Dans leur premier débat télévisé, le 5 juin 2025, lorsque Cuomo lui lance : « C’est simple, l’antisionisme, c’est de l’antisémitisme », Mamdani répond calmement, en pointant les crimes commis à Gaza et les poursuites des juridictions internationales contre le premier ministre israélien Benyamin Nétanyahou. Lorsque l’animateur demande aux deux hommes s’ils considèrent qu’Israël « a le droit d’exister », la question apparait comme un piège pour Mamdani. « Israël a le droit d’exister en tant qu’État qui respecte l’égalité des droits »8, rétorque-t-il. Cuomo bondit : « Il n’ira pas en Israël ! » Mamdani sourit : chacun a compris que Cuomo, lui, ira, car l’égalité des droits de tous lui importe peu. En face, ses critiques peinent à trouver la faille. Pour David Axelrod, l’ex-stratège de Barack Obama, « le truc, c’est qu’il semble à la fois avoir des principes, être agile et assez habile pour affronter ce genre de jeux conventionnels »9 qu’est une campagne électorale.
Mais d’où sort cet ovni ? Arrivé à 7 ans à New York, Zohran Kwame Mamdani est né à Kampala, en Ouganda, il y a 34 ans. Son père, Mahmood Mamdani, est un Indien musulman natif de Bombay, aujourd’hui professeur d’anthropologie à la très chic Université Columbia, et sa mère est la cinéaste primée Mira Nair, indienne de religion hindoue. Tous deux sont diplômés de Harvard.
Zohran est diplômé d’études africaines et cofondateur de l’association Students for Palestine (Étudiants pour la Palestine). Il maitrise l’espagnol, mais aussi l’ourdou, une des principales langue de l’Inde — il a même fait une vidéo en cette langue pour capter le vote des Indiens. Sa femme, Rama Duwaiji, est une artiste syrienne de 28 ans. Bref, une famille très représentative de la « diversité ».

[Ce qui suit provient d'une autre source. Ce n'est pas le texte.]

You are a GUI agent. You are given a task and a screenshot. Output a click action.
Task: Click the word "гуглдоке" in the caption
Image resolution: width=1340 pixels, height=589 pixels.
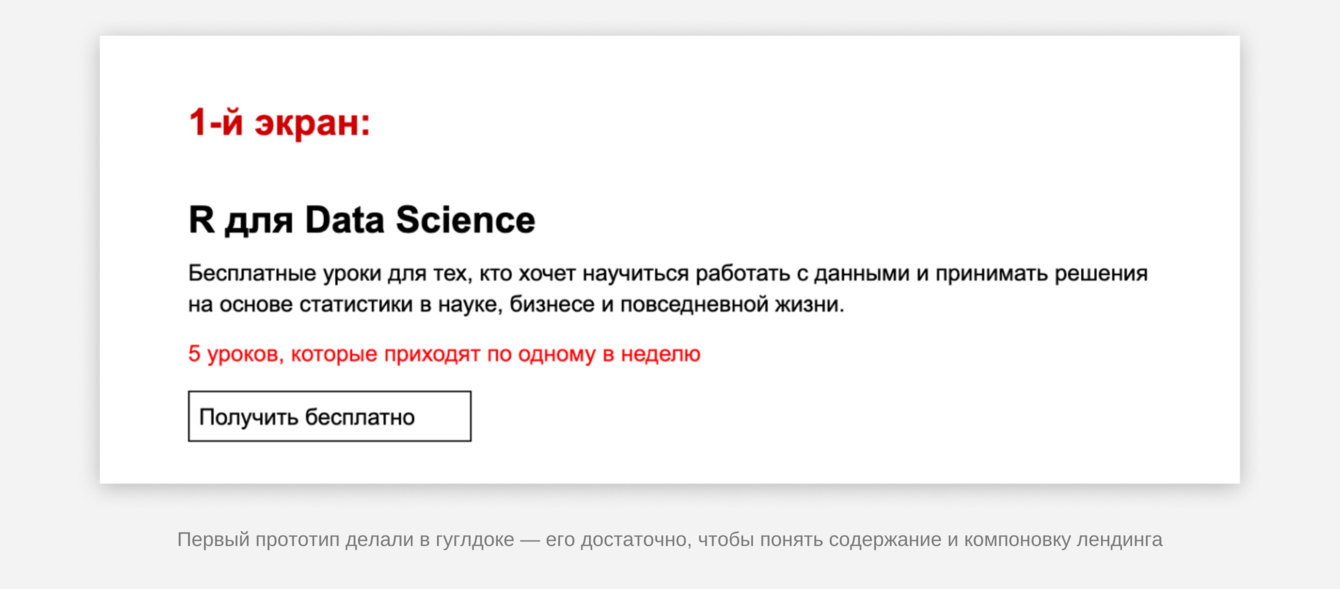[x=474, y=540]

Quand Mamdani avait 12 ou 13 ans, les amis de ses parents qui venaient diner régulièrement à la maison s’appelaient Edward et Mariam Saïd, Rachid et Mona Khalidi – soit les deux intellectuels palestiniens les plus connus aux États-Unis et leurs épouses. Il les appelait « tontons » et « taties », raconte son père Mahmood10. C’est de cet environnement-là que vient Zohran, où le colonialisme et sa critique forment un sujet d’intérêt infini. Et il n’y avait pas que des Palestiniens à la table parentale. Les juifs progressistes ne manquaient pas non plus, tels Marc Kagan, un syndicaliste radical. Ses citations, note le New Yorker, le candidat va « les chercher chez Nelson Mandela, Roosevelt, Toni Morisson et Aristote »11. Comment, dès lors, s’étonner qu’il ait consacré sa thèse de doctorat à Franz Fanon ?
Élu à la Chambre des représentants de l’État de New York en 2020, Mamdani a été réélu deux fois. En campagne, il s’est régulièrement rendu dans des mosquées, déclarant dans un meeting : « Nous savons qu’afficher publiquement notre identité musulmane revient à sacrifier la sécurité que nous pouvons parfois trouver dans l’ombre »12 ; un prix qu’il s’est dit « prêt à payer ».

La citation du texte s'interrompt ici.